Stored data:
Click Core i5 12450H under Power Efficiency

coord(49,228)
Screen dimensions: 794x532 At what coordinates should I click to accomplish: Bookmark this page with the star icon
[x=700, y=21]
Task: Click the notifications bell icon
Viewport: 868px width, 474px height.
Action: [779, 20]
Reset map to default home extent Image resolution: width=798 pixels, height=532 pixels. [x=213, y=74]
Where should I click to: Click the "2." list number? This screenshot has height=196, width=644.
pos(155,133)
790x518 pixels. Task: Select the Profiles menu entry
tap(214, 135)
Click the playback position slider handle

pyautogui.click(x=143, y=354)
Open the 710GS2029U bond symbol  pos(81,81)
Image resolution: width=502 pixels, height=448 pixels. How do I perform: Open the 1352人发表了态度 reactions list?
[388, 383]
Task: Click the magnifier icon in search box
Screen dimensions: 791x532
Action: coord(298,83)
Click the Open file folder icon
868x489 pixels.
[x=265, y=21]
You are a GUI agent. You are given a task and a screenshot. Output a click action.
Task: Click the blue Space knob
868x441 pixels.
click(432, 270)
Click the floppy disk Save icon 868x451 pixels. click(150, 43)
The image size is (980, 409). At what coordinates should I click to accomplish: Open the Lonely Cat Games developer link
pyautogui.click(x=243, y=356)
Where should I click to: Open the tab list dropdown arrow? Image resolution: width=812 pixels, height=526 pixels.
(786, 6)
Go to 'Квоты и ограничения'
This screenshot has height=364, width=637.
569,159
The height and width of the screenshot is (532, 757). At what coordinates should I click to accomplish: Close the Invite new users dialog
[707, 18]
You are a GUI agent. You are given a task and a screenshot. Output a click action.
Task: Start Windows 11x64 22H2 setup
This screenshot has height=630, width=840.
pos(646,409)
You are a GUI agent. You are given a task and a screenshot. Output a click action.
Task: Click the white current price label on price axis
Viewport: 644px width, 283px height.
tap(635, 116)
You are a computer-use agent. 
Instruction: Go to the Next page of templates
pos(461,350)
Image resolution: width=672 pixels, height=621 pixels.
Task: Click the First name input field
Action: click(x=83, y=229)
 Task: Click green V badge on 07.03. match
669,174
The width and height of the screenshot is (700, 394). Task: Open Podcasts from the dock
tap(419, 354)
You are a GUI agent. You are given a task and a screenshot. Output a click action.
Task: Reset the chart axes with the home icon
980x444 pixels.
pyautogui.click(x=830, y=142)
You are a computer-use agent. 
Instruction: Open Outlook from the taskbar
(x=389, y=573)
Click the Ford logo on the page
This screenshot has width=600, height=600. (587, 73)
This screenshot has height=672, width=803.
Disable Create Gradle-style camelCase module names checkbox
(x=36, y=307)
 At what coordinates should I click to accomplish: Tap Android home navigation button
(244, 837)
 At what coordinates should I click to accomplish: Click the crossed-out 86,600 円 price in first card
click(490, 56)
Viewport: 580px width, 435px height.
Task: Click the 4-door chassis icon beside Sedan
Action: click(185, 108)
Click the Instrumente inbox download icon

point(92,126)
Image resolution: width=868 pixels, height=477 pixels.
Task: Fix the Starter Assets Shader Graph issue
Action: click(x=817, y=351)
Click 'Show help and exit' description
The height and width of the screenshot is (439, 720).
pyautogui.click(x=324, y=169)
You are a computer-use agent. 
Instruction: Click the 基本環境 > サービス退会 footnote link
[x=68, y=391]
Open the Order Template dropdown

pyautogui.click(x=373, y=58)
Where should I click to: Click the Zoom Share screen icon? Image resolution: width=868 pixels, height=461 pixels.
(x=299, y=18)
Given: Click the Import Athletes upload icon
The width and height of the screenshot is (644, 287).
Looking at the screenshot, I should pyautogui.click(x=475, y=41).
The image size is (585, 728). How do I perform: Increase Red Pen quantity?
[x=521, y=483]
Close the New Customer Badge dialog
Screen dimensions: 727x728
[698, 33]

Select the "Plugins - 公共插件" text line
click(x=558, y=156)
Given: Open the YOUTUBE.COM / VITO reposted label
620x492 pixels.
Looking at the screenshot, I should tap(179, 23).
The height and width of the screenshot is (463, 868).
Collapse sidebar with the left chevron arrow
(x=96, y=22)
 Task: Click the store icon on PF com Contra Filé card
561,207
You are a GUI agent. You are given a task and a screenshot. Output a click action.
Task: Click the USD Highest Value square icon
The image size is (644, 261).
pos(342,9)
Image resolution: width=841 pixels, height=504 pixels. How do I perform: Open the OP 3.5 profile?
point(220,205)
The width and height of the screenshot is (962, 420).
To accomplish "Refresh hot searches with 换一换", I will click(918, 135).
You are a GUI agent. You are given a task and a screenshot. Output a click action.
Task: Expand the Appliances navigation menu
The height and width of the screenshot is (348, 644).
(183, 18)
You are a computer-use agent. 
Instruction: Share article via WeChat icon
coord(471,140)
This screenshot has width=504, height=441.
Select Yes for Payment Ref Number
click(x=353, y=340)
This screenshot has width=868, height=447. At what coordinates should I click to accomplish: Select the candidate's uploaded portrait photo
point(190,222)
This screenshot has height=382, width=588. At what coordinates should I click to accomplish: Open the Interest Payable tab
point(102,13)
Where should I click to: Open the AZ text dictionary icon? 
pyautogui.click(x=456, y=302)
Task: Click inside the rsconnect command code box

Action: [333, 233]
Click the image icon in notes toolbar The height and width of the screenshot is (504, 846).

> **INSTRUCTIONS TO FOLLOW**
Produce an exact copy of each line from the one holding "This screenshot has width=868, height=447." through the last line of the records, both included, and nothing more.

> **OUTPUT**
This screenshot has width=868, height=447. At what coordinates should I click to accomplish: Select the candidate's uploaded portrait photo
point(190,222)
This screenshot has height=382, width=588. At what coordinates should I click to accomplish: Open the Interest Payable tab
point(102,13)
Where should I click to: Open the AZ text dictionary icon? 
pyautogui.click(x=456, y=302)
Task: Click inside the rsconnect command code box

Action: [333, 233]
Click the image icon in notes toolbar The height and width of the screenshot is (504, 846).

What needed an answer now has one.